The 1970s were a decade of rising, indeed, deep, pessimism about US natural gas. It tracked the steady decline in reported, proved, dry natural gas reserves. In the 1970s, this category of reserve fell by 45% over the decade (the author has relied on various US government agencies for the reserves and resources information in this article).

In the 1980s, reserves continued to decline but so did consumption and again natural gas was seen as an underused domestic energy resource. The gas industry mounted a concerted and successful lobbying, marketing and technology development program to increase the visibility and favored treatment of natural gas amongst public policy makers, consumers and especially power generators.

The advent of the high efficiency, low capital cost and readily financeable gas turbine made natural gas a favorite of independent power producers and the emerging gas/electric merchant energy industry which saw tremendous embedded optionality in these turbines and correctly viewed them as future trading platforms.

In the 1990s, reserves were stagnant (the decade started with 169 Tcf and ended with 167 Tcf). However consumption rose briskly, thanks largely to the gas turbine based merchant energy industry and good economic growth. Reserve pessimism returned as forecasters saw rising use and stagnant reserves. Imported LNG became the perceived savior.

By 2004, natural gas pessimism was rampant and natural gas prices were elevated well beyond historical experience. LNG terminals became the topic of daily discussion in the industry. There was both euphoria about the prospects for the LNG terminal business and almost desperation in the quest for natural gas imports.

This pessimism has now, again, been replaced by growing optimism about US natural gas reserves and the domestic natural gas industry. It is not unfounded despite the current low real natural gas prices and languishing consumption. This decade has seen an uninterrupted and steady rise in reported, dry, proven, natural gas reserves from 177 Tcf at the end of 2000 to 237 Tcf at the end of 2007, about a one-third increase. (Industry publications, however, report a figure of about 215Tcf based on sampling company data).

The real basis for optimism, however, is the growth in non-producing reserves and in estimates about the US natural gas resource base. In 1996, this category of reserve (proved, non producing) was 33 Tcf . By the end of 2000, it was almost 43Tcf and at the end of 2007 it had grown to 78Tcf.

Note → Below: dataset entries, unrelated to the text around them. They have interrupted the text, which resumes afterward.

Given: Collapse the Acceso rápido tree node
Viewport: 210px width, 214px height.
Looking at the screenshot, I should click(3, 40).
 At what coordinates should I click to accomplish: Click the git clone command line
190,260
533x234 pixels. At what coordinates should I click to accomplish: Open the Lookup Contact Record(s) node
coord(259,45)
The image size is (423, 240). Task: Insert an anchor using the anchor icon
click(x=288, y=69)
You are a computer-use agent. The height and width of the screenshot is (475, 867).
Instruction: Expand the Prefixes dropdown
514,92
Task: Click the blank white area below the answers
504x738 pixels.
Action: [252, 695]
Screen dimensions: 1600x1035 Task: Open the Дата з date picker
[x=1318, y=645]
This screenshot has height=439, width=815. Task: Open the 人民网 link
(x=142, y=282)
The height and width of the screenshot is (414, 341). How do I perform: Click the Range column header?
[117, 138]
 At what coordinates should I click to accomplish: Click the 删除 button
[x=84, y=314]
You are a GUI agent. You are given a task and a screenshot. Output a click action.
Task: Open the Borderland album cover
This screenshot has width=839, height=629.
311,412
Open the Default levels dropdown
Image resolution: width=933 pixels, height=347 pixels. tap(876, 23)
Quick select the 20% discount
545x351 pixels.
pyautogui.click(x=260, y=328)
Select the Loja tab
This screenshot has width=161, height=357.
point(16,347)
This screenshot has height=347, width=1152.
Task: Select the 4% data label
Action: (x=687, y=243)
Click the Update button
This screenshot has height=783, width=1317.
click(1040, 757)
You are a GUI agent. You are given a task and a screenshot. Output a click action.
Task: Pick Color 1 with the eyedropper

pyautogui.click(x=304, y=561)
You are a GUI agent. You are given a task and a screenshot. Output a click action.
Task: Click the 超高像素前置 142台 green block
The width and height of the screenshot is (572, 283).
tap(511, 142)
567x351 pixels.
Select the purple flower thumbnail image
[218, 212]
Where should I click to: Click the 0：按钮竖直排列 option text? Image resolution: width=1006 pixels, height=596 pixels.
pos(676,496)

At this stage some definitions may be helpful to the non-industry reader. Proved producing reserves are natural gas quantities that are deemed recoverable with a very high probability and are currently in production. Proved non-producing reserves are reserves not in production. Probable reserves are estimated quantities in extensions of known fields. The certainty level is considerably lower than proved reserves. Possible reserves are reserves in addition to probable but with an even lower level of assurance that they exist and can be recovered commercially.

US natural gas resources are the physical endowment of gas in field, basin, region, nation. The quantity of resources is inherently unknown and unknowable. The more people look and study the more they find. US natural gas resources are virtually limitless within anyone’s strategic planning horizon and specific figures are meant to illustrate trends or enormous size relative to reserves.

Resources are an academic notion. Reserves are a business asset. Resources are transformed into reserves based on access, technology, regulatory regime, prices and costs, and takeaway infrastructure. Reserves, obviously, are a dependent variable and have meaning only in a specific context. Frequent revisions are the norm.

Just as reserve estimates have grown this decade, so have resource estimates. Shale illustrates this well. Enthusiasm for and the ability to produce gas from shale has increased dramatically this decade. As a result there is much more effort being expended in defining the resource base of certain basins and on transforming resources into reserves. In 2006, the technically recoverable shale resource in the US was estimated at 215 Tcf.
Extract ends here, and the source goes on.